# Start of Passage shown
The polymerisation can take place in different polymerization zones. A polymerization zone is a vessel where a polymerization takes place and could be either a batch reactor or a continuous reactor. When multiple reactors are employed (for example multiple reactors connected in series or in parallel), each reactor is considered as a separate polymerisation zone. Preferred solvents include one or more hydrocarbon solvent. Suitable solvents include C5-12 hydrocarbons such as pentane, hexane, heptane, octane, cyclohexane, methylcyclohexane, pentamethyl heptane, hydrogenated naphtha, isomers and mixtures thereof. The polymerization may be conducted at temperatures from 10 to 250° C., depending on the product being made. Most preferably the polymerisation is performed at temperatures greater than 50° C.
The ENB content per polymer chain (EPC) can be controlled, for example, by the amount of ENB used in the polymerization reaction. The EPC is further controlled by the length of the polymer chain for which the number-averaged molecular weight (Mn) is indicative. The number-averaged molecular weight typically increases with the molecular weight of the polymer. The length of the polymer chains can be further controlled by using chain transfer agents and/or by introducing long chain branching. A preferred chain transfer agent includes hydrogen (H2). Long chain branching can be introduced as known in the art, for example by using specific polymerization catalyst systems that create branches in the polymer, for example catalysts that create or favour the formation of vinyl groups, or by using monomers that create polymer branching, for example the dual polymerizable dienes described above, for example VNB.
It has been found that the same properties as a single polymer according to the present disclosure can be achieved by blends comprising a first EPDM polymer and a second EPDM polymer and wherein the blend has an ENB content per polymer chain (EPC) of at least 80, preferably from 80 to 150, for example between 85 and 130, or from 90 to 125 or from 100 to 140. The EPC for the blends can be determined according to equation (1) by using the Mn obtained for the blend and the ENB content of the blend. To compose such blends and to reach the appropriate EPC of the blend the first and second EPDM polymer are used in weight ratios according to their own EPC's: EPC of the blend=(wEPDM1×EPC1)+(wEPDM2×EPC2). wEPDM1 is the weight fraction of the first EPDM polymer and wEPDM2 is the weight fraction of the second EPDM polymer. The sum of wEPDM1 and wEPDM2 equals 1.0. For a blend with 50 wt % of EPDM1 and 50 wt % EPDM 2 the wEPDM1 and wEPDM2 are both 0.5.
# End of Passage shown
# Start of Stored data
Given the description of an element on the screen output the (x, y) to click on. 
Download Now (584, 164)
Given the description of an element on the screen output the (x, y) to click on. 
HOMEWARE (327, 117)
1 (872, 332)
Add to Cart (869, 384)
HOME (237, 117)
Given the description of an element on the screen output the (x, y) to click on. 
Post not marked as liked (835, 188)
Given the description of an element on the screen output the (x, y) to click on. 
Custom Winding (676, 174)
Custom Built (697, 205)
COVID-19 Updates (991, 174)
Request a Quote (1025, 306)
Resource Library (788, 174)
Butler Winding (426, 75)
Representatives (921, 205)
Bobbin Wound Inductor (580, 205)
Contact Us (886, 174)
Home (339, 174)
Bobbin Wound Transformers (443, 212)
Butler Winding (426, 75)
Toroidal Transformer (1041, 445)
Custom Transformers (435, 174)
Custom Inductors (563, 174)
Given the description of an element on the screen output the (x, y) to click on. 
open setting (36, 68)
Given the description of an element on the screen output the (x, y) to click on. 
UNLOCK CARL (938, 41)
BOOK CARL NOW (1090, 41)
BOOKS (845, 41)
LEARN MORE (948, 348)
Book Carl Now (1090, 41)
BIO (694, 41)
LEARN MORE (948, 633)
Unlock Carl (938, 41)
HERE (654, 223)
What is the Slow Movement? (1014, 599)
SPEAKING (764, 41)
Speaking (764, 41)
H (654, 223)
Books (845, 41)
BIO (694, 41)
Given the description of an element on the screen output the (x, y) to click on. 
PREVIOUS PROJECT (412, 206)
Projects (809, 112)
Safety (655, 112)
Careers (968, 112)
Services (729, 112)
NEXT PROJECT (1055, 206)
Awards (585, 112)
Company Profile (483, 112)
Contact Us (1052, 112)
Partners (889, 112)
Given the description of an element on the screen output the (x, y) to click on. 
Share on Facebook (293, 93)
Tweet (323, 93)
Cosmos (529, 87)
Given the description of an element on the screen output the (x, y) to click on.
# End of Stored data
Reproduce the stretch of the EPDM polymerization passage from "The polymerisation can" through "than 50° C.", word for word. The material isn't needed here.

The polymerisation can take place in different polymerization zones. A polymerization zone is a vessel where a polymerization takes place and could be either a batch reactor or a continuous reactor. When multiple reactors are employed (for example multiple reactors connected in series or in parallel), each reactor is considered as a separate polymerisation zone. Preferred solvents include one or more hydrocarbon solvent. Suitable solvents include C5-12 hydrocarbons such as pentane, hexane, heptane, octane, cyclohexane, methylcyclohexane, pentamethyl heptane, hydrogenated naphtha, isomers and mixtures thereof. The polymerization may be conducted at temperatures from 10 to 250° C., depending on the product being made. Most preferably the polymerisation is performed at temperatures greater than 50° C.